Imagine my surprise to see my neighbors in line. An elderly woman casually mentioned that she hadn’t received deliveries in a week. She was following her instincts to check in, just like the April series, Smell the Rain. Right behind her was the middle-aged father who was miserable about the accounts already surfacing. A check on their credit revealed thousands of dollars in bogus department store charges.
Although our credit records were in tatters, everyone’s sense of humor was intact. As we headed out the door, we laughed about recruiting our own version of Amish Mafia to find the thieves.
Our discussion reminded me of the Arabic proverb, “Trust Allah…but tie up the camel.” Listening to your intuition doesn’t mean wishful thinking. Unlike Jill in Too Motivated by the Miracle, we did more than simply hope things would work out. Police reports were filed. What’s more, we agreed that a trip to the hardware store was in order. Street by street, locking mailboxes were installed.
Roberto was happy to buy his first home in a historic Seattle neighborhood. Roberto and his wife thought enclosing the garage for their home office would be easy. The remodel started off well, but then they discovered that years of bug infestation had taken a disastrous toll. The entire outer wall would have to be replaced before renovations could continue.
As their contractor showed them the damage, Roberto’s neighbor stopped by. Roberto complained, “This isn’t a new problem. I can’t believe the family didn’t include it in the house disclosure. We would have negotiated a completely different deal…”

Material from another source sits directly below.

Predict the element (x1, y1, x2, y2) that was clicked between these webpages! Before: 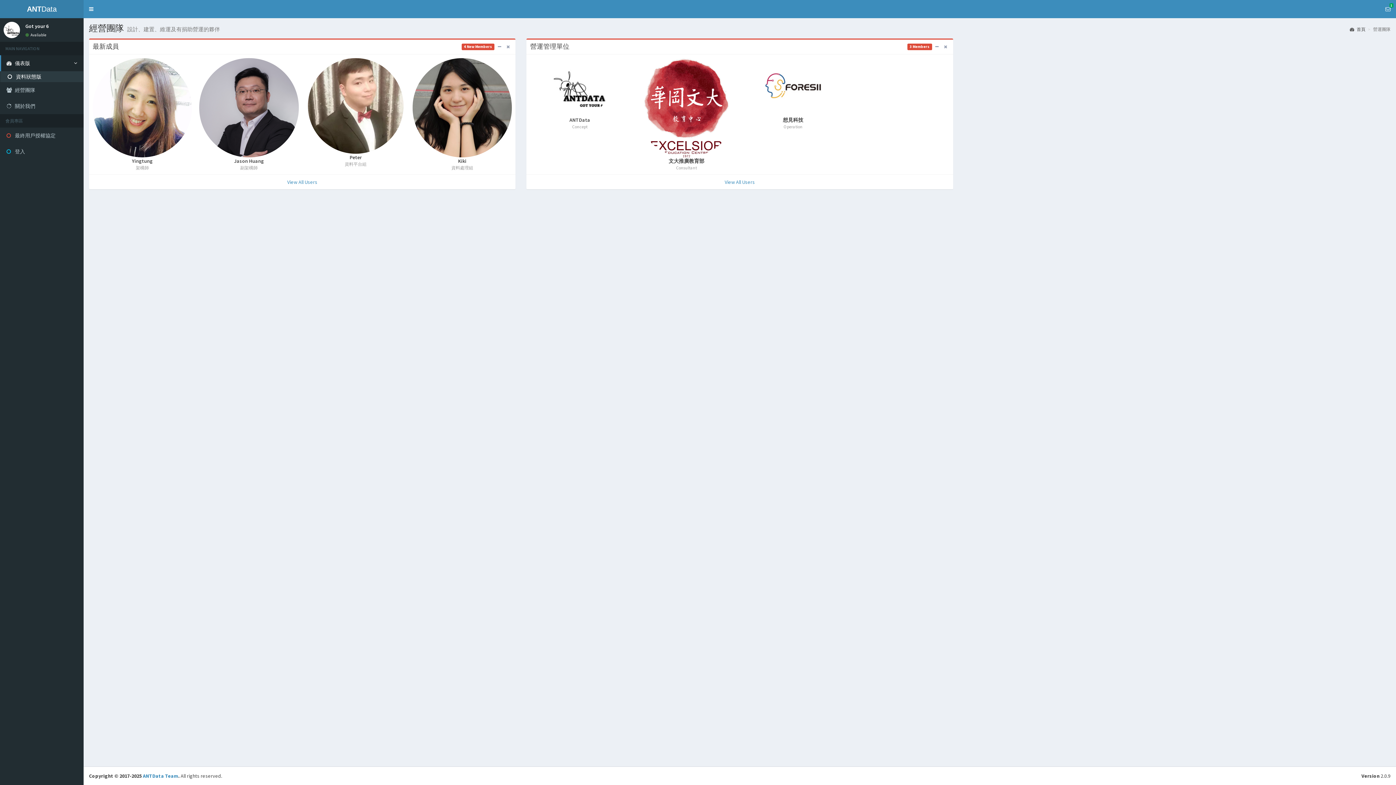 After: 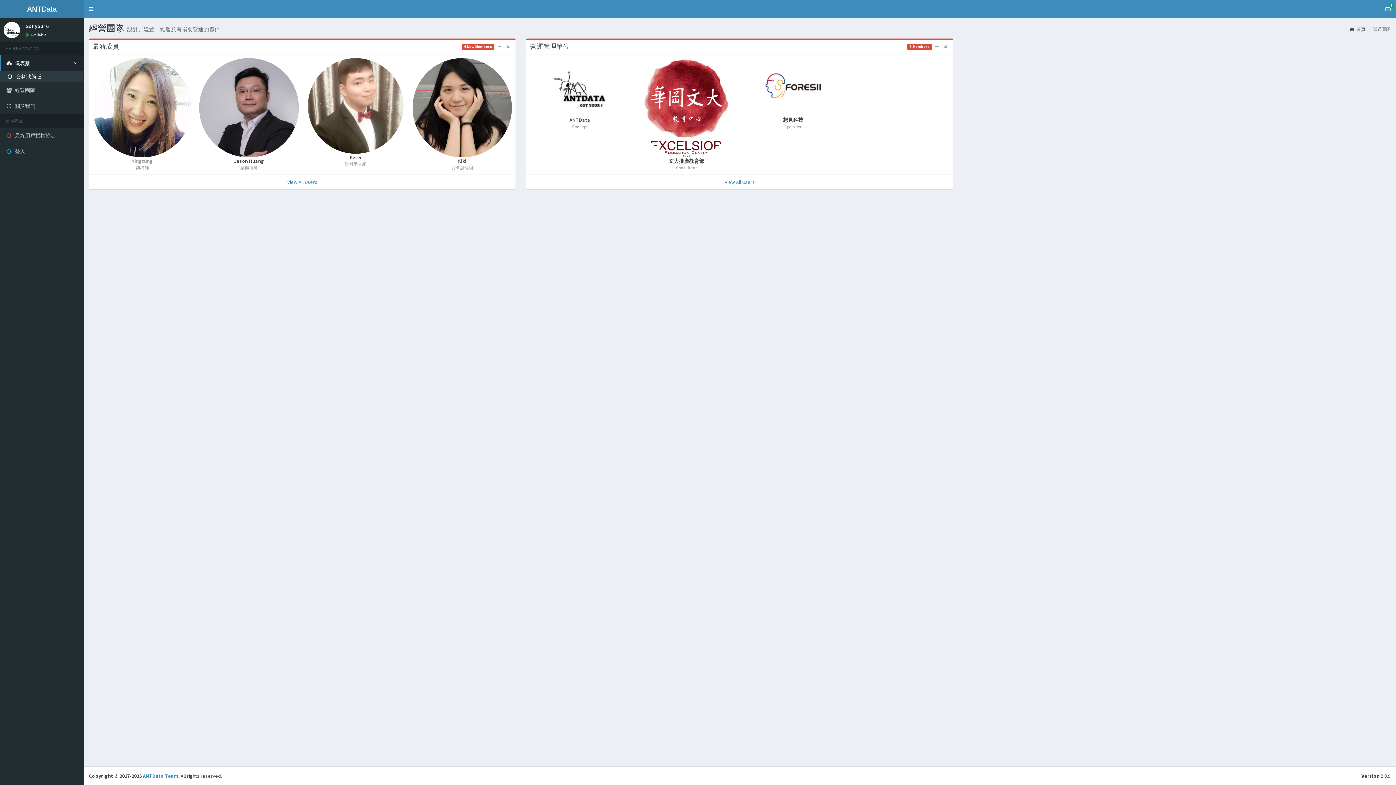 Action: bbox: (92, 157, 192, 164) label: YingtungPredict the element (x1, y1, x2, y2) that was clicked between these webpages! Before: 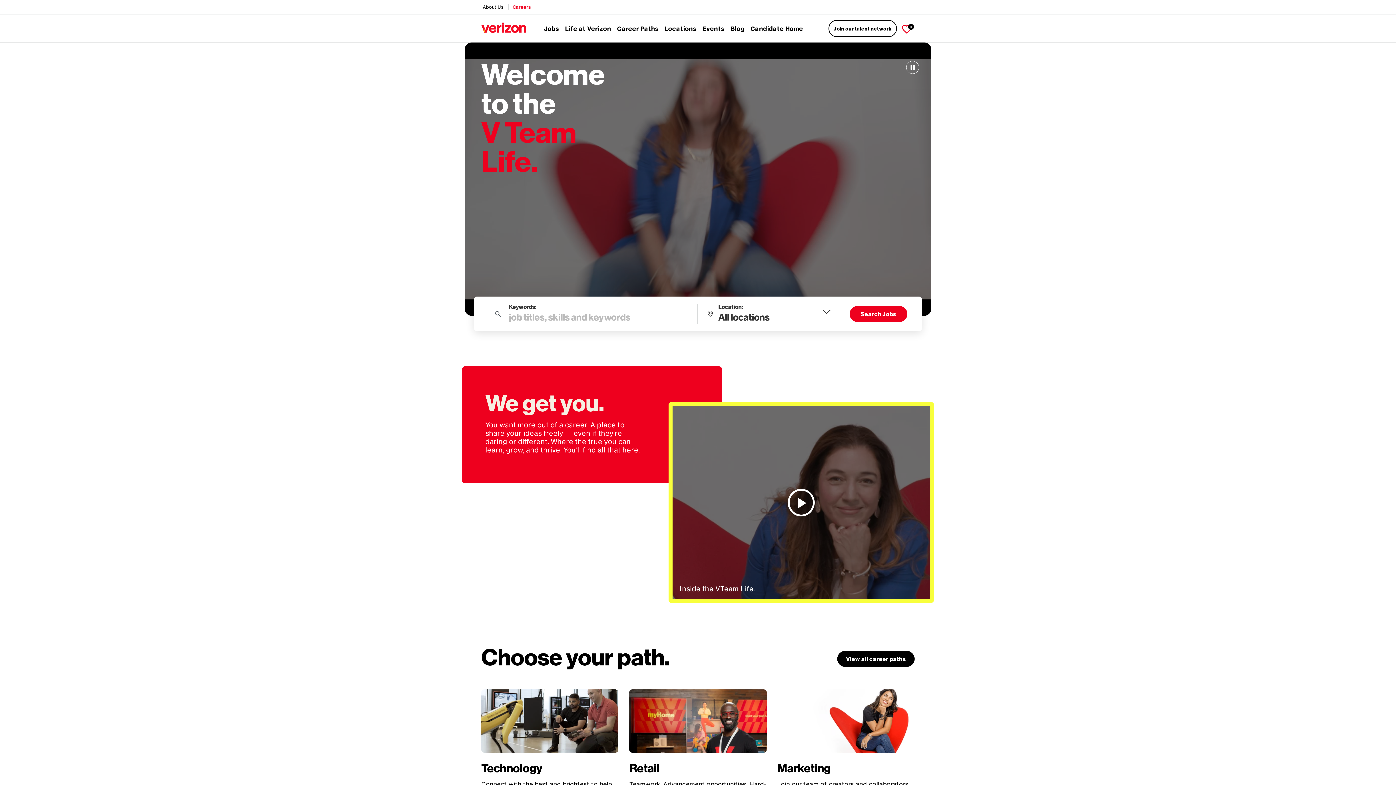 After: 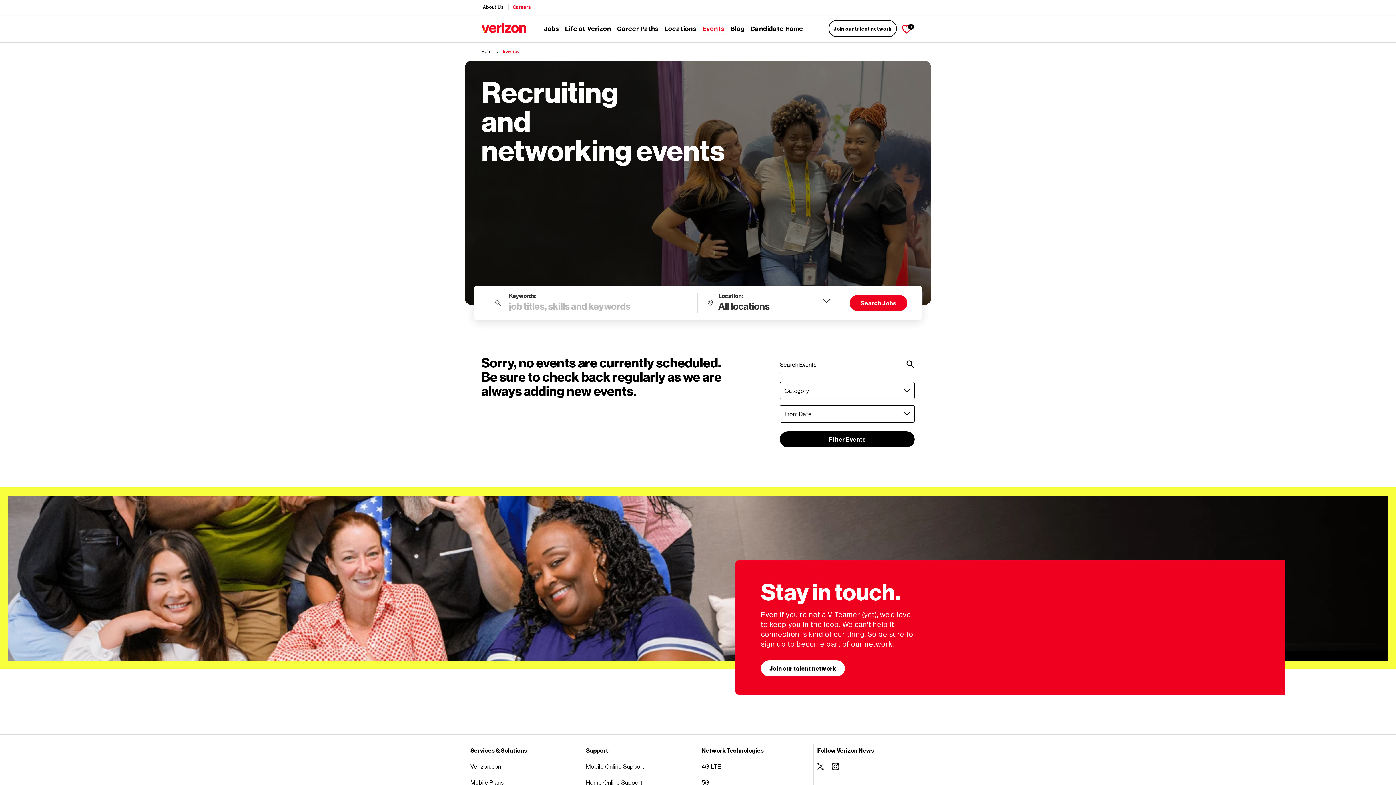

To his surprise, Joe knew all about it. Joe recalled, “Oh yes, I remember when the Websters had termites. In those days, you had to move out for a week while they tented the house. They didn’t have the money to do that. They said they would just take their chances.”
Roberto shook his head in disbelief. The Webster’s bad bet was going to cost him plenty of time and money.
This is the week to consider if you’re living the proverb. Don’t stop at “Trust Allah” and live in a fool’s paradise like the Websters. Follow through and tie up the camel. Build confidence in your internal GPS by pairing high-minded faith with real world actions.